The European Central Bank raised interest rates by 25 basis points to 3.25% as expected on Thursday and signalled that more tightening would be needed to tame inflation.
The central bank for the 20 countries that share the euro has lifted rates by a combined 375 basis points since last July, its fastest pace of tightening. But it made clear that further action was likely given mounting wage and price pressures.
That came a day after the U.S. Federal Reserve also raised its benchmark rate by a quarter of a percentage point – in its case to a 5.00-5.25% range – but hinted that could be the last in a historic series of hikes.
“We are not pausing – that is very clear,” ECB President Christine Lagarde told a press conference. “We know that we have more ground to cover.”
Lagarde said there were still big upside risks to inflation, notably from recent wage deals and high corporate profit margins, and that financial conditions were still not sufficiently tight. She noted that the bank’s written statement made reference to future “policy decisions” in the plural, possibly suggesting more than one further hike.
The ECB move, a slowdown after three consecutive 50 basis point increases, comes only days after euro zone banking data showed the biggest drop in loan demand in over a decade.

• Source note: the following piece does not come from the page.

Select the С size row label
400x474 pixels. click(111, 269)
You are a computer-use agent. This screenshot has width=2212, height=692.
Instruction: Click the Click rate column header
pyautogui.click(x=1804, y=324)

That suggests previous rate rises are working their way through the economy and that ECB policies are now restricting growth.

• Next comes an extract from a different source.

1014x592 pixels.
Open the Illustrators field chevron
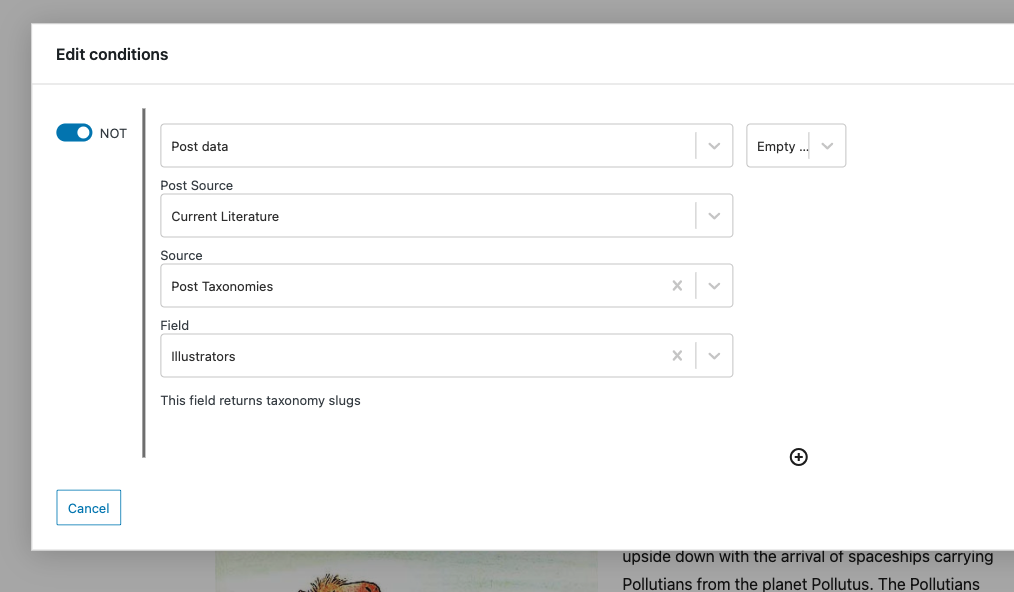coord(714,356)
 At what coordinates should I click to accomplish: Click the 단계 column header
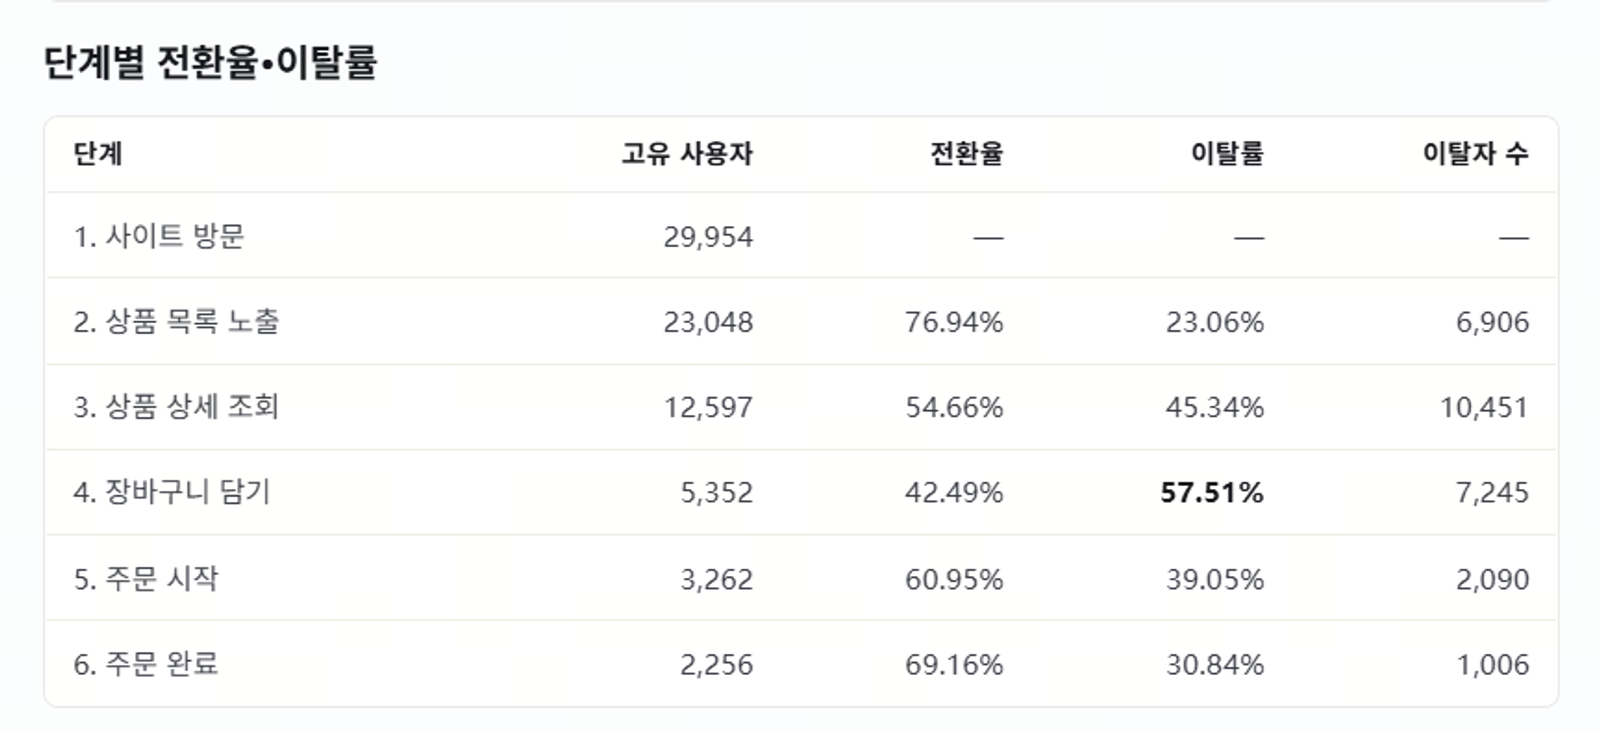[98, 153]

“Rate decisions will continue to be based on its assessment of the inflation outlook in light of the incoming economic and financial data, the dynamics of underlying inflation, and the strength of monetary policy transmission,” the ECB said in a statement issued before the press conference.
It also said it would stop reinvesting cash from maturing debt in its 3.2 trillion euro ($3.5 trillion) Asset Purchase Programme from July.
Policymakers had been split in the run up to Thursday’s meeting between a 25 basis point and a 50 basis point rise, but markets and economists had overwhelmingly bet on the smaller increase after soft data in recent weeks and similar moderation by other big central banks, most recently the Fed on Wednesday.
Also supporting the case for a smaller move, the euro zone economy barely grew last quarter and banks were tightening access to credit, raising the risk that such a trend could morph into a full-blown credit crunch and drag further on growth.
Underlying inflation has also stopped rising – at least for the time being.
“Overall, the incoming information broadly supports the assessment of the medium-term inflation outlook that the Governing Council formed at its previous meeting,” said the ECB, which has missed its 2% inflation target for the past decade.
But like peers including the Bank of England, the ECB is still seen raising borrowing costs several times before a hitting peak rate of 3.75% some time this summer, as inflation could take years to come back to its 2% target.
Although overall inflation has fallen sharply from last autumn’s double-digit readings, underlying price pressures are still building, suggesting that price growth could level off above the ECB’s target unless the bank hikes further.
These risks are exacerbated by a tight labour market, especially since wage growth has been quicker than predicted and the jobless rate has fallen to an all-time-low despite the near-recessionary environment.